Column: Bill would not hide student crime

If legislation currently before a City Council committee passes, it will grant campus police departments the authority to develop a memorandum of understanding with the Metropolitan Police Department to give those departments legal jurisdiction on the city streets that run through and adjacent to their campuses. The intent is not to “allow more student violations to be kept in house.” UPD and MPD officers currently have discretion in how they handle each incident that they respond to and for GW, as well as the other college campuses in the city, we simply have more options at our disposal. This is not a bad thing.

What’s more, if each college campus in the city processed every minor criminal offense, the U.S. Attorney’s office would need to double or triple its staff size.

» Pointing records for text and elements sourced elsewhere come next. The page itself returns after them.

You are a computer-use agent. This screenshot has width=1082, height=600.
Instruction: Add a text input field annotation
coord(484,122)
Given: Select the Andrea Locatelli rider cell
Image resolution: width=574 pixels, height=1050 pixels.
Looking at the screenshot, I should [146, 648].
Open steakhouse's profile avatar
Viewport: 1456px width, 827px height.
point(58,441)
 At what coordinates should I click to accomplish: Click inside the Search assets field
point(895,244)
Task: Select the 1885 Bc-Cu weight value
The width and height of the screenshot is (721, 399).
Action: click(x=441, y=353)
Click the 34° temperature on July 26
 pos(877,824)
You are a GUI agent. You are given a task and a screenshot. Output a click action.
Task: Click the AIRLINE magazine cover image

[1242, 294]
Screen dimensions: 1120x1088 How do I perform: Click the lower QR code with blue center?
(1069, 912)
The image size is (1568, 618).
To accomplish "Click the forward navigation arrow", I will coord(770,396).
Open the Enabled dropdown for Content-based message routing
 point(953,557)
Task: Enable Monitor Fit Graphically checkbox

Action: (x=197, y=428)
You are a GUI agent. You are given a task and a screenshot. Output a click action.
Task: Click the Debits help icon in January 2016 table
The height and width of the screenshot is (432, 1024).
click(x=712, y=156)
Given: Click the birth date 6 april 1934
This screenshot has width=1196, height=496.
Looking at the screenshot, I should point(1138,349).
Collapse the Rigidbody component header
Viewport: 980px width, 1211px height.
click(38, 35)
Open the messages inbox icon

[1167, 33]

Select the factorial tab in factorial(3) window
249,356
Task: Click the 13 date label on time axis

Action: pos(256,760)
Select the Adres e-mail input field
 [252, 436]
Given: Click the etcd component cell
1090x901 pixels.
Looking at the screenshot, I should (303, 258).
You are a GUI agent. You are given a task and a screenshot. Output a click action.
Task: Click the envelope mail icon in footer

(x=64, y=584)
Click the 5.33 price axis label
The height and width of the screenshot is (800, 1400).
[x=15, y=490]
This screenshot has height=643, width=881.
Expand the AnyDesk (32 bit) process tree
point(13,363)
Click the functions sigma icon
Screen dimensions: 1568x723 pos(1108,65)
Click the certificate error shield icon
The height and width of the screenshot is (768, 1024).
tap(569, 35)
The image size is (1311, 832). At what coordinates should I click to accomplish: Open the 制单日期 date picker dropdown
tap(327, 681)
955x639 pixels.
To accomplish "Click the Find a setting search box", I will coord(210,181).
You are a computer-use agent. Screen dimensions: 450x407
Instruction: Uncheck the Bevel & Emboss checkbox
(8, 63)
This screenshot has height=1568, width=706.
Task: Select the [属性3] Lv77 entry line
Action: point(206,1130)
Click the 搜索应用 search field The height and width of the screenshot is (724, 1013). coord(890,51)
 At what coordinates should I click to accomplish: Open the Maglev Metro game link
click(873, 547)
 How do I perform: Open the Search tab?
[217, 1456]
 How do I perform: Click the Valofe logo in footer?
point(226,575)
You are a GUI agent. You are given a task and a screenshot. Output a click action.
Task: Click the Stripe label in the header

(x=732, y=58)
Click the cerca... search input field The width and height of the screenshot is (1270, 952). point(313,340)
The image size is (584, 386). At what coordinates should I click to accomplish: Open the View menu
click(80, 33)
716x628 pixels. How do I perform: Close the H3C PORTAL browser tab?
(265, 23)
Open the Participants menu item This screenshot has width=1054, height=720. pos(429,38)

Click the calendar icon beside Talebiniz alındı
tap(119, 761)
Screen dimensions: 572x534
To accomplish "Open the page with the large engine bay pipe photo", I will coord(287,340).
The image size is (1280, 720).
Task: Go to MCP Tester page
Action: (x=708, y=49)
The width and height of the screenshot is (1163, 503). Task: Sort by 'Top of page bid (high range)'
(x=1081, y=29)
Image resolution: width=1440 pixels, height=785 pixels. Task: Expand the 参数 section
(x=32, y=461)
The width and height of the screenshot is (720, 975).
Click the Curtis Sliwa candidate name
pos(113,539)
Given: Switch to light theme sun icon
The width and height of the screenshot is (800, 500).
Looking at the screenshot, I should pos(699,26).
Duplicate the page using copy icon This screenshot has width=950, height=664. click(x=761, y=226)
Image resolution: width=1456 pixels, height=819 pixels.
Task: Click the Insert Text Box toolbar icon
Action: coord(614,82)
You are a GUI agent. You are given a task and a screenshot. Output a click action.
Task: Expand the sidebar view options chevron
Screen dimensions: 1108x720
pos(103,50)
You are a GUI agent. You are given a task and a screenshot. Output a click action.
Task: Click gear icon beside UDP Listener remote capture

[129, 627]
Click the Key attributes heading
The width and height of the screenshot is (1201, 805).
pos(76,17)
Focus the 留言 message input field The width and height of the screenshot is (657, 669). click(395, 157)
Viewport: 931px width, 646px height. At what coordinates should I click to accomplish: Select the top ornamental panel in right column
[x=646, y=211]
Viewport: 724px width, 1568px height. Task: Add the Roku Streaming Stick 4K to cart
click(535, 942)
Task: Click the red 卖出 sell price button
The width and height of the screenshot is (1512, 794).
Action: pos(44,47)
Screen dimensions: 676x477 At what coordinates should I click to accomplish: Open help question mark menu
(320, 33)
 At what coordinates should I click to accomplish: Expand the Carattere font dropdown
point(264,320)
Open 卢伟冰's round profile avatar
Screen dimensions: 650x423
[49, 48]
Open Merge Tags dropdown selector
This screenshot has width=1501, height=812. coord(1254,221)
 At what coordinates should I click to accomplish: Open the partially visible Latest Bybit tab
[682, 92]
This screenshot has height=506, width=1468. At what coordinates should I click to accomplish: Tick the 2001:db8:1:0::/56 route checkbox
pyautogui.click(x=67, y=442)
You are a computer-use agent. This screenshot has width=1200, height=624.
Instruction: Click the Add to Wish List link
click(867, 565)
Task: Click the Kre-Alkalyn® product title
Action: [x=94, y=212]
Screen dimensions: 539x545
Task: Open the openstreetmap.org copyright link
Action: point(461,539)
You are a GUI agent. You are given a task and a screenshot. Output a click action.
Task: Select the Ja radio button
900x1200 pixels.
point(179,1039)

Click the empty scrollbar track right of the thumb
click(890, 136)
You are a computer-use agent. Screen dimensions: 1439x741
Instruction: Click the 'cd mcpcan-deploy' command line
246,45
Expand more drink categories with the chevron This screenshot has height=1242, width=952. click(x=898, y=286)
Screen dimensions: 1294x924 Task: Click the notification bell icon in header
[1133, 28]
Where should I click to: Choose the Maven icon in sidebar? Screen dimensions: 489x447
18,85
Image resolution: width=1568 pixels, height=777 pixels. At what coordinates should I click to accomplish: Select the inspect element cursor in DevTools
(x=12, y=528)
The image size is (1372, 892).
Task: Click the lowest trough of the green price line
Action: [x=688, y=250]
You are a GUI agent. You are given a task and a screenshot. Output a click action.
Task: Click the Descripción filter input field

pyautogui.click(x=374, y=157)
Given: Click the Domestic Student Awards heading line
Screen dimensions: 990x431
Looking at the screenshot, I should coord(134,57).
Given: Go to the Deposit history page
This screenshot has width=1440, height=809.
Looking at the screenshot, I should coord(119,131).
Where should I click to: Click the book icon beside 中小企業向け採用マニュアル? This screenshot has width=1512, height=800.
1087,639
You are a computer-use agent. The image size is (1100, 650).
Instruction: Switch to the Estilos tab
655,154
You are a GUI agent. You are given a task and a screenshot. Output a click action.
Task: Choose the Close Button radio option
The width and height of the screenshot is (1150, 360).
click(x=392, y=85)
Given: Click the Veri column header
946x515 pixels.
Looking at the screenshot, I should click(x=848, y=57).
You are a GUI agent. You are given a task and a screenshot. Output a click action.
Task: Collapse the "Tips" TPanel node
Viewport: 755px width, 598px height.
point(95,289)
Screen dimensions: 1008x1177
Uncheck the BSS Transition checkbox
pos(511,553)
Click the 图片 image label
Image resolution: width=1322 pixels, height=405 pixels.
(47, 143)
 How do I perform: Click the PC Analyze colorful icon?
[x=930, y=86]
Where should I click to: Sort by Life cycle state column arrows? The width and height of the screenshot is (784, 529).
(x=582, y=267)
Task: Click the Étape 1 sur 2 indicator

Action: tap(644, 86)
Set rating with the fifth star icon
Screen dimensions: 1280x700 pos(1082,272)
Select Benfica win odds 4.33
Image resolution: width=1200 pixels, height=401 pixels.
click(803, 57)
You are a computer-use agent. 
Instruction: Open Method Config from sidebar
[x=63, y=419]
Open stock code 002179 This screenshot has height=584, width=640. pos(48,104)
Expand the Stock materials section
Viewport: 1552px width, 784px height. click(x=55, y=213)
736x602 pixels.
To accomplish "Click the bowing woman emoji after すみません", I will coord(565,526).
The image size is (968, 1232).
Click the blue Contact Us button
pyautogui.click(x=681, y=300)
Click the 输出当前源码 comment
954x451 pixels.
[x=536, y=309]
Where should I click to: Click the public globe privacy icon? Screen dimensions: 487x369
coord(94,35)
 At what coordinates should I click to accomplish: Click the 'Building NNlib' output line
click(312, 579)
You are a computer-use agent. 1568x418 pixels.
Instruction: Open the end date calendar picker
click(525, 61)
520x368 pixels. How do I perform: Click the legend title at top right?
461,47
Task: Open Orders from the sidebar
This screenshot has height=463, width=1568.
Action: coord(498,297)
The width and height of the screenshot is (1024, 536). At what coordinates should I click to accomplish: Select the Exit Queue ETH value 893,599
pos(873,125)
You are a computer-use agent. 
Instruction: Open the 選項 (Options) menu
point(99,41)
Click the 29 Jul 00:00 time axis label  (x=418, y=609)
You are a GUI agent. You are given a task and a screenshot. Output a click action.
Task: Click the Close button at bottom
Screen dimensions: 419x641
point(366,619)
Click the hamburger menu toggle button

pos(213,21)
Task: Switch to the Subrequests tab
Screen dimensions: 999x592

If MPD officers processed every minor offense, the same would likely occur.

UPD currently patrols the public streets within the campus boundaries and we deal with incidents that involve students because we are University officials. The difficulty we face is when we have non-GW affiliated people come into the Foggy Bottom area and commit crimes or minor violations on public property. We have no legal authority to deal with those situations. They do not have to follow our direction when we are acting in our capacity as police officers or as University officials. In those cases, we need to call MPD to deal with the individuals, even for minor problems like noise complaints. The legislation will streamline the process for dealing with complaints and will allow MPD and UPD to come to agreement about various issues of concern in the area.

High-ranking MPD officials have said they do not foresee any changes in the way they staff the police service areas based on this law. We do not want to see less of MPD. In fact, we recently worked with MPD to re-start our joint patrol program. The University also donates a Community Policing Center to MPD (at 520 22nd St.). We are trying to encourage their presence in Foggy Bottom.

Our officers are very well trained; in fact, they are some of the best-trained campus police officers on the East Coast. We are currently in the process of becoming an accredited police department through the Commission on Accreditation for Law Enforcement Agencies. This is the same accreditation process MPD is going through right now. Less than 10 percent of the local, state and federal law enforcement agencies in the country are accredited.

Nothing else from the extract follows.